OBJECTIVE: In the Ivy League passage, which course are Dartmouth seniors required to take?

------ GIVEN TEXT

Archive for the ‘University of Pennsylvania’ Category

The Ivy League Today

November 11, 2015

Students all over America are clamoring to get into one of the eight Ivy League colleges. This is the first book to show the layman just how these venerable schools shape up today. The combined enrollment of the eight schools on only 29,700 male students, a small proportion of the total college enrollment. Brown is training its freshman and sophomores to think for themselves it its Identification Criticism of Ideas curriculum. Columbia’s magnificent Contemporary Civilization course has been widely imitated. But Columbia alone among the Ivy group wants to double its college enrollment in the next few years and raise its academic standards so high that only half of its present undergraduates could even gain admission there. Cornell is managing to stress a liberal-arts approach to education, even though it is the largest and most complicated school in the League. At Dartmouth seniors must take the Great Issues course. This means reading The New York Times and other periodicals regularly; listening to outside lecturers like Dean Acheson, Harold Urey, and Clement Attlee; and trying to apply  to present-day problems the knowledge they have gained during four years of college. Harvard is still tops academically, and still favors complete intellectual freedom for students and faculty alike. At Pennsylvania, President Gaylord P. Harnwell, a foremost atomic scientist, not only administers a sprawling university  but teaches a freshman class himself to keep his hand in. Princeton offers three unique programs: in American Civilization, in Creative Arts, and in the Woodrow Wilson School of Public and International Affairs. At Yale, President Griswold has been trying to stimulate the exceptional student with the new Directed Studies Program.

------------
------ GIVEN DATA

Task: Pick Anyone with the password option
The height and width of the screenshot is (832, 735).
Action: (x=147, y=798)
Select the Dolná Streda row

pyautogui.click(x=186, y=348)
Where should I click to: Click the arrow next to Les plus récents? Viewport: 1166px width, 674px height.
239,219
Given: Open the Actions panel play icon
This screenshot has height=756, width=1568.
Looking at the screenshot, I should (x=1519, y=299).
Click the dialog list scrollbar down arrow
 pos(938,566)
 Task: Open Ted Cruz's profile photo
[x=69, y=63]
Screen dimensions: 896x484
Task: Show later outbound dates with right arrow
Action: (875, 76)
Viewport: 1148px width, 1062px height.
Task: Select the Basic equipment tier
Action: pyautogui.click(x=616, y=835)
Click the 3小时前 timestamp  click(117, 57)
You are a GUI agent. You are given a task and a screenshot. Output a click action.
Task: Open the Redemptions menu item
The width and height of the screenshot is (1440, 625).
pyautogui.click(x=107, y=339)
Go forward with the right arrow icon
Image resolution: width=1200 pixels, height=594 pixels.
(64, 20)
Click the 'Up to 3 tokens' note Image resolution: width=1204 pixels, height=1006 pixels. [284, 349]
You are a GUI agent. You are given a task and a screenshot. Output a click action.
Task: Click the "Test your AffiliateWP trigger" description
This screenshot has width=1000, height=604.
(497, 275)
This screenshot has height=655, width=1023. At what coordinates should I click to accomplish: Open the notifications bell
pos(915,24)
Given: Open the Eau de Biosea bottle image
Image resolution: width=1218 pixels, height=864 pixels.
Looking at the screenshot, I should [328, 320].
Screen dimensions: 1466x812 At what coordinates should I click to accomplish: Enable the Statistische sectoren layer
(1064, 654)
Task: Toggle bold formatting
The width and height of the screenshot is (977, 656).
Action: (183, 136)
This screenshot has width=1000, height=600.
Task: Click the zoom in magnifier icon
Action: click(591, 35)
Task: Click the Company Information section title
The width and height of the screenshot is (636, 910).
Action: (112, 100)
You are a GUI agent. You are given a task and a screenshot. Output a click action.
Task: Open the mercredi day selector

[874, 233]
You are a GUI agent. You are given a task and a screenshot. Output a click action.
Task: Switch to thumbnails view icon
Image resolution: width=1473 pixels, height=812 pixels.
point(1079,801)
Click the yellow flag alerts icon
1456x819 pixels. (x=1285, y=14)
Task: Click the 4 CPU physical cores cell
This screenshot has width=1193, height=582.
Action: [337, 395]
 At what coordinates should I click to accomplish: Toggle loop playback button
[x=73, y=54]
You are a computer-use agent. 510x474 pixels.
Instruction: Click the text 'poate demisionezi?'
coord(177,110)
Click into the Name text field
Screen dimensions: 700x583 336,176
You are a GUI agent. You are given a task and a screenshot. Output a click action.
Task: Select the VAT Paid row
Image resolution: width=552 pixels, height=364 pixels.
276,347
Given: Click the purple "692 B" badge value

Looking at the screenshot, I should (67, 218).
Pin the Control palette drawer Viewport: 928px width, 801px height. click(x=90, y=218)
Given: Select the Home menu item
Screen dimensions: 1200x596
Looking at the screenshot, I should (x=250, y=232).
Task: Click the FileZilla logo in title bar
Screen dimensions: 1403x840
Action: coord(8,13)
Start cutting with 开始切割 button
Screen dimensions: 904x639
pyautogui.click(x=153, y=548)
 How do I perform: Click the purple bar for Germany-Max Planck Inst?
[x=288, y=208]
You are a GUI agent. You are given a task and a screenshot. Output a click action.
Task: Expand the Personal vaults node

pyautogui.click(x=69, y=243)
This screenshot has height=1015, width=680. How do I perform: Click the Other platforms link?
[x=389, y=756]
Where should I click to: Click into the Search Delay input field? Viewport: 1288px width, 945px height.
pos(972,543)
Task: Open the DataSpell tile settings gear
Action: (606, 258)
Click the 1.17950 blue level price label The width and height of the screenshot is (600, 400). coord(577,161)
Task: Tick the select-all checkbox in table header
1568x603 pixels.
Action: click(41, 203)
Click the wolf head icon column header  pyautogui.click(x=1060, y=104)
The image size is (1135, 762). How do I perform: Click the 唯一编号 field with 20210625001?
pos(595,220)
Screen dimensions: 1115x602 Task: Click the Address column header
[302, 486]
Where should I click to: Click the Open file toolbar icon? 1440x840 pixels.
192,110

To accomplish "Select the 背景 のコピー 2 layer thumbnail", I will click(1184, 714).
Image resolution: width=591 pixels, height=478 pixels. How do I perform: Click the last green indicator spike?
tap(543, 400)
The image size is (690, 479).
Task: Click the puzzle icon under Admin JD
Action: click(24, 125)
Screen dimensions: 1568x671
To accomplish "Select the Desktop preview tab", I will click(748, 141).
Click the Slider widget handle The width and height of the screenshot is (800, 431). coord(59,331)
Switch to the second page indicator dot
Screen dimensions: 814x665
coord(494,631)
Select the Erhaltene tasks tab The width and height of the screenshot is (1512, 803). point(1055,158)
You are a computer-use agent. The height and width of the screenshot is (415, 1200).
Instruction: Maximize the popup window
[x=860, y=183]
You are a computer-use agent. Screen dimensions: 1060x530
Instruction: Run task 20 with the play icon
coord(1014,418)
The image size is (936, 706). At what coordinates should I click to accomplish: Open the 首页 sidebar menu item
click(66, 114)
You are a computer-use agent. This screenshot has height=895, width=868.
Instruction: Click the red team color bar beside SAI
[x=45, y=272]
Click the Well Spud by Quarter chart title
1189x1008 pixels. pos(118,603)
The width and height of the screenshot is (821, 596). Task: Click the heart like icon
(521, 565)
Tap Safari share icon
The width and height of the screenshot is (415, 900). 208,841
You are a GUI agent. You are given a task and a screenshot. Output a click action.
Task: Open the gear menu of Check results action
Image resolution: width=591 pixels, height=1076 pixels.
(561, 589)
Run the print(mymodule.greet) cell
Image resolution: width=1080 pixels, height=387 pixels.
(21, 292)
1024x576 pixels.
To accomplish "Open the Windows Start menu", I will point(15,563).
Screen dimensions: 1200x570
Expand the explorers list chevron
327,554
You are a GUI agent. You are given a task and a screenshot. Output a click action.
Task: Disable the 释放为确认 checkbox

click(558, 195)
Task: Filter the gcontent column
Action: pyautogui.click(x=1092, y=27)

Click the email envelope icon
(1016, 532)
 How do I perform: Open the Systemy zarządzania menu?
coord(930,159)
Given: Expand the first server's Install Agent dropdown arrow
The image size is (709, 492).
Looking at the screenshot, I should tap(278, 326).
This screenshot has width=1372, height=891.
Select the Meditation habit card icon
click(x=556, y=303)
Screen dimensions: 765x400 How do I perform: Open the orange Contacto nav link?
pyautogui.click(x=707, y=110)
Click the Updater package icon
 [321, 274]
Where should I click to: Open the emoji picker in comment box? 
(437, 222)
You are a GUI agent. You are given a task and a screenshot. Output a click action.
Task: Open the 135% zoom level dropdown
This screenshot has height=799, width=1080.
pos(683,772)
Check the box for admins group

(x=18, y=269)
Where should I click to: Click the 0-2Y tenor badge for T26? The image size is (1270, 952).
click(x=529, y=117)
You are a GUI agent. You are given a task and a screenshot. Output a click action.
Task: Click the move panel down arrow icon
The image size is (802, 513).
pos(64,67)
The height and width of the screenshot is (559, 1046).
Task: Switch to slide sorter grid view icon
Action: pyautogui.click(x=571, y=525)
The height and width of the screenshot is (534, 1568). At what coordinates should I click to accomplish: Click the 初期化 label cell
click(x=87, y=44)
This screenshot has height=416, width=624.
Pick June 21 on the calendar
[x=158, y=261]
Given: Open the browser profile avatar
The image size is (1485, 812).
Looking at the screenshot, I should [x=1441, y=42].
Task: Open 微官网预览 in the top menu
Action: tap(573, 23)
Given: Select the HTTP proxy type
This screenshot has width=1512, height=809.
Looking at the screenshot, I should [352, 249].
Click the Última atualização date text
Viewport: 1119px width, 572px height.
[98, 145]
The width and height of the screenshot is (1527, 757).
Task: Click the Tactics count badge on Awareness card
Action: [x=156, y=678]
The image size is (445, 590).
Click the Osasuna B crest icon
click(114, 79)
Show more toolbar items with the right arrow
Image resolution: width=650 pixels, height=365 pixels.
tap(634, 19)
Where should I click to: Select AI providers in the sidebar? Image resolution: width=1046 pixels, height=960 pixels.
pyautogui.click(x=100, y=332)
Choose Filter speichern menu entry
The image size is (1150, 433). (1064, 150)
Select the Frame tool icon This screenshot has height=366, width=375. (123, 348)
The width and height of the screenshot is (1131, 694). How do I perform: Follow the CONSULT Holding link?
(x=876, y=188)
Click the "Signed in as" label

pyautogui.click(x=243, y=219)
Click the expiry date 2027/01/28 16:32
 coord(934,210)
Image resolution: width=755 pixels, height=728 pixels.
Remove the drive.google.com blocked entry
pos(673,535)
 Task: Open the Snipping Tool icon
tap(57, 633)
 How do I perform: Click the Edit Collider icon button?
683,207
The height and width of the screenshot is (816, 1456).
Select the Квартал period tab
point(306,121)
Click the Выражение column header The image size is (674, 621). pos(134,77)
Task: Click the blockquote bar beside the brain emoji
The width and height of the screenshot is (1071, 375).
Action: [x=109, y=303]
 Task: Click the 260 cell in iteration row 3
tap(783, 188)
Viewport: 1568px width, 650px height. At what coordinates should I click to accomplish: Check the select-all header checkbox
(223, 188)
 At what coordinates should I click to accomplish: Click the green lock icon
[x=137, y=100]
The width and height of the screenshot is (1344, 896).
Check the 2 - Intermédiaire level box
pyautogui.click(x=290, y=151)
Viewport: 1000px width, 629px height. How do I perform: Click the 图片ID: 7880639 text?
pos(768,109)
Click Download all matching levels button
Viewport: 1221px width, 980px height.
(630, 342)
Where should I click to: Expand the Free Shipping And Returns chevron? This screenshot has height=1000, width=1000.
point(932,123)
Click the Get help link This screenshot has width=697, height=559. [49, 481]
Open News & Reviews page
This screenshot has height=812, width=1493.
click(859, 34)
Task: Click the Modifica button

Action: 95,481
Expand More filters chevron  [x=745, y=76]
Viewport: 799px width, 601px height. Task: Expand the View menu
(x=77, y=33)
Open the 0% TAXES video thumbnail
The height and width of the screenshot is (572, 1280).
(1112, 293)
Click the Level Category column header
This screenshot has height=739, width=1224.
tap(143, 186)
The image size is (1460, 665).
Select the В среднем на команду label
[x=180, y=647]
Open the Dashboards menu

------------

REPLY: The Great Issues course.